* **Data excerpts**
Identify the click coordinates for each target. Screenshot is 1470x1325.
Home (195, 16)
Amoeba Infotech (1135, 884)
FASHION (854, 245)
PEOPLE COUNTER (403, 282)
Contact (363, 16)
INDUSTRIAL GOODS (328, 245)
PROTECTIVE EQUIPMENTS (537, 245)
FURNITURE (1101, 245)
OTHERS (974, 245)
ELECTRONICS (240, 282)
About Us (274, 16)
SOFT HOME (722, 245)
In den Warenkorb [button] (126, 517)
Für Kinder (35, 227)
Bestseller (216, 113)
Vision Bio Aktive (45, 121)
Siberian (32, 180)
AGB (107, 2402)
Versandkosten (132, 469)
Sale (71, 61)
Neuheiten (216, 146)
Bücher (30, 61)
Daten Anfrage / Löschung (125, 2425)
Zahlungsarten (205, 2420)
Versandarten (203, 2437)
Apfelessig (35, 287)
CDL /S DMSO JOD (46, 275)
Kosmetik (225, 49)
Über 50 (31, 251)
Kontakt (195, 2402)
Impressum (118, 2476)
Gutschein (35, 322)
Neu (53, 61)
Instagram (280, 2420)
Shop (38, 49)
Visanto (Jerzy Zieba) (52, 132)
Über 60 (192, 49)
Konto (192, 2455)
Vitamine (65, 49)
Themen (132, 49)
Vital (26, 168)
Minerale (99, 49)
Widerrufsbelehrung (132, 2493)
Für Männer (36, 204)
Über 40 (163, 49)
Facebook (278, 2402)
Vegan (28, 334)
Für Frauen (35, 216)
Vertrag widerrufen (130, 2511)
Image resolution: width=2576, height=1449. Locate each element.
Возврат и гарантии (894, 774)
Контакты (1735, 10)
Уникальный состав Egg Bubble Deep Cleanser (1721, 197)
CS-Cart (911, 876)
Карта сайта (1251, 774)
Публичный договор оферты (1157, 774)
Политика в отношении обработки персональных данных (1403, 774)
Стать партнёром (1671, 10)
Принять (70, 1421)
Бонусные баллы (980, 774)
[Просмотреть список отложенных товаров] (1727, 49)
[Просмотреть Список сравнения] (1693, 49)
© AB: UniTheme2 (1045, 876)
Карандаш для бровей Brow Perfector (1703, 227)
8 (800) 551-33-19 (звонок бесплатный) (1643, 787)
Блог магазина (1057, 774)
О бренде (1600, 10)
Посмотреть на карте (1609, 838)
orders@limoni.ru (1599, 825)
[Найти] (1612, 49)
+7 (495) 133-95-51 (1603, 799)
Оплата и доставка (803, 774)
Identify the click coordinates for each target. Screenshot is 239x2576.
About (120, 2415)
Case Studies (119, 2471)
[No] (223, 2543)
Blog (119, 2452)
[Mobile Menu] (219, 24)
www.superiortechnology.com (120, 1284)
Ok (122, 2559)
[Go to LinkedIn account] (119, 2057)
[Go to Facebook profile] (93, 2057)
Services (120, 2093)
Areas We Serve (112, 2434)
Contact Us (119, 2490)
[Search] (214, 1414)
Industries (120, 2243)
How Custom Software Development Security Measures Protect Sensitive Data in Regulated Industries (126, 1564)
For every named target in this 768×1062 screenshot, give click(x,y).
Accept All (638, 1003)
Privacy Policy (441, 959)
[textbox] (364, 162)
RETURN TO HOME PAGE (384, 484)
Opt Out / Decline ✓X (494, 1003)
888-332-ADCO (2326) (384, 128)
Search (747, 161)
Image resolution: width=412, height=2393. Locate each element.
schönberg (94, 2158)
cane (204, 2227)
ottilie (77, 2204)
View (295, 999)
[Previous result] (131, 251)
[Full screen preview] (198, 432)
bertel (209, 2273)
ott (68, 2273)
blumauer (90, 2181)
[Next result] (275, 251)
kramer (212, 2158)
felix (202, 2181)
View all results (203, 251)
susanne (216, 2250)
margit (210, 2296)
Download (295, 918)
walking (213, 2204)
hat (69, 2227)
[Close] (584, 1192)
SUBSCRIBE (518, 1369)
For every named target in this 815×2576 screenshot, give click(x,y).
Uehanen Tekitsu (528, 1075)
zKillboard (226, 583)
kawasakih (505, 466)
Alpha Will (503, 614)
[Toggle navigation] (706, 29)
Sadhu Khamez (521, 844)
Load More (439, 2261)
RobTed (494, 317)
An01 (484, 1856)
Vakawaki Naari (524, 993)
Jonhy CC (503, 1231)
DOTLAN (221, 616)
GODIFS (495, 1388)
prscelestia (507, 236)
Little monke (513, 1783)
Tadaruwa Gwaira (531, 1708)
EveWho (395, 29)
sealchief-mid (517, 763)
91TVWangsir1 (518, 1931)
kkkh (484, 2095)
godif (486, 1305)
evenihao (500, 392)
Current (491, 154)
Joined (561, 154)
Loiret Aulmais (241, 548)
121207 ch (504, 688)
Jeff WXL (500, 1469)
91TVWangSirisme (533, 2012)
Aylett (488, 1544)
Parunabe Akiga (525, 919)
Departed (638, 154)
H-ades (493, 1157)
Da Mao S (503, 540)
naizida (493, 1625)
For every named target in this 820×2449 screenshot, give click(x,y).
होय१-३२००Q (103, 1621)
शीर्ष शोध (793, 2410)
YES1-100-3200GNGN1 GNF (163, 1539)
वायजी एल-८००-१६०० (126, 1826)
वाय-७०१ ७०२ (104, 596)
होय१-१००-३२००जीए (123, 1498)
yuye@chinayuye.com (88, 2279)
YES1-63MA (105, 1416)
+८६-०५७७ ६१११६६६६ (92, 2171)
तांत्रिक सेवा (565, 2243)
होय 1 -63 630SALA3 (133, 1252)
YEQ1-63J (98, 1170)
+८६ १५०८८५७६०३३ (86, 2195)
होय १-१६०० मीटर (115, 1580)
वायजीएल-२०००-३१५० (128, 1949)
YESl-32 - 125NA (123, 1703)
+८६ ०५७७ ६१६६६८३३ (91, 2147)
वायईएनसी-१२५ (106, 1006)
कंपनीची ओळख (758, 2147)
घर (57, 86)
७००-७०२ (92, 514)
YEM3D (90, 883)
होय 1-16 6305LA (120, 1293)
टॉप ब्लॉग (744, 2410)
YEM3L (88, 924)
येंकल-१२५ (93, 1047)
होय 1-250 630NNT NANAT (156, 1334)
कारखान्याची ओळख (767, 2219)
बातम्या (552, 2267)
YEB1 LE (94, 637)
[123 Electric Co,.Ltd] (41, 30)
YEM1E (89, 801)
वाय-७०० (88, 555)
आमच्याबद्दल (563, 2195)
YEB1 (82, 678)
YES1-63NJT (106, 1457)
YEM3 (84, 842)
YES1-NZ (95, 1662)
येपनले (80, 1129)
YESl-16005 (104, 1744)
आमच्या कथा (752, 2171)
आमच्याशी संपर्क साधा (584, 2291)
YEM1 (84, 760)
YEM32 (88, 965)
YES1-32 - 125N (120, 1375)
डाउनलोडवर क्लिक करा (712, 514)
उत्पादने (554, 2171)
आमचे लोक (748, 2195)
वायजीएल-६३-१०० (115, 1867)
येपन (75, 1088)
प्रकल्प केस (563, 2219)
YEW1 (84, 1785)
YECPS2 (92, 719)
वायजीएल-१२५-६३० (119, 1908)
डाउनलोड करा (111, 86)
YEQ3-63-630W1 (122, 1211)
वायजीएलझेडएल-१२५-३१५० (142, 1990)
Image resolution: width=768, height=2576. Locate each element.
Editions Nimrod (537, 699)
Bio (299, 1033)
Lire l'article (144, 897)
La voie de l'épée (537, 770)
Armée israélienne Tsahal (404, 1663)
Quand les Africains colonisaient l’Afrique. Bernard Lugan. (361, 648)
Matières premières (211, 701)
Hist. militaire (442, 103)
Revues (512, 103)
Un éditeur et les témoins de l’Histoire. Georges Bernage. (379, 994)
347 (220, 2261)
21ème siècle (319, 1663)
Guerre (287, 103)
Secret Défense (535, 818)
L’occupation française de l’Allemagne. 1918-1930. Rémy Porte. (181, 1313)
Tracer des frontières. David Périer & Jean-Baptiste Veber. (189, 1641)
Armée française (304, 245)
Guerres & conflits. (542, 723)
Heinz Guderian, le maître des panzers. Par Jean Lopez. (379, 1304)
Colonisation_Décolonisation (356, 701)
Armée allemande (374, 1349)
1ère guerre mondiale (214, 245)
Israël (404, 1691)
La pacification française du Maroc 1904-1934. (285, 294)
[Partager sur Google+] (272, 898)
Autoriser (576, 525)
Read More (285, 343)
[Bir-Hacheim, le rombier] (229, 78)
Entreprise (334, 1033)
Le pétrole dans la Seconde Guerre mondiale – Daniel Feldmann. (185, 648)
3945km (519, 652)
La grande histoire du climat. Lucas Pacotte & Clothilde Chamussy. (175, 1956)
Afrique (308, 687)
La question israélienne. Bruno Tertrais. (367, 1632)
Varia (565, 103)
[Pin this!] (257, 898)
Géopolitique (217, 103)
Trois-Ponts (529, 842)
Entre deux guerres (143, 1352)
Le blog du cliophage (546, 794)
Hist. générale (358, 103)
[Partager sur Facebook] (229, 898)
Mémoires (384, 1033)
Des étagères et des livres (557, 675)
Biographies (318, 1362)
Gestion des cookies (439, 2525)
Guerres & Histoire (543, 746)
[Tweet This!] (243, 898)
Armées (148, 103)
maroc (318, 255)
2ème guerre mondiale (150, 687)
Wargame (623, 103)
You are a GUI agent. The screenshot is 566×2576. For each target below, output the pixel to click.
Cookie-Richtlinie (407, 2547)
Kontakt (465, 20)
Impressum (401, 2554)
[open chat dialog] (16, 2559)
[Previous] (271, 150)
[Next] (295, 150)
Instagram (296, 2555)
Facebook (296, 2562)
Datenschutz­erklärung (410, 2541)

* **Assignment**
In the records above, find each line that holds the word "give"; copy all such lines.

* **Answer area**
For every named target in this 768×1062 screenshot, give click(x,y).
For every named target in this 815×2576 screenshot, give click(x,y).
For every named target in this 820×2449 screenshot, give click(x,y).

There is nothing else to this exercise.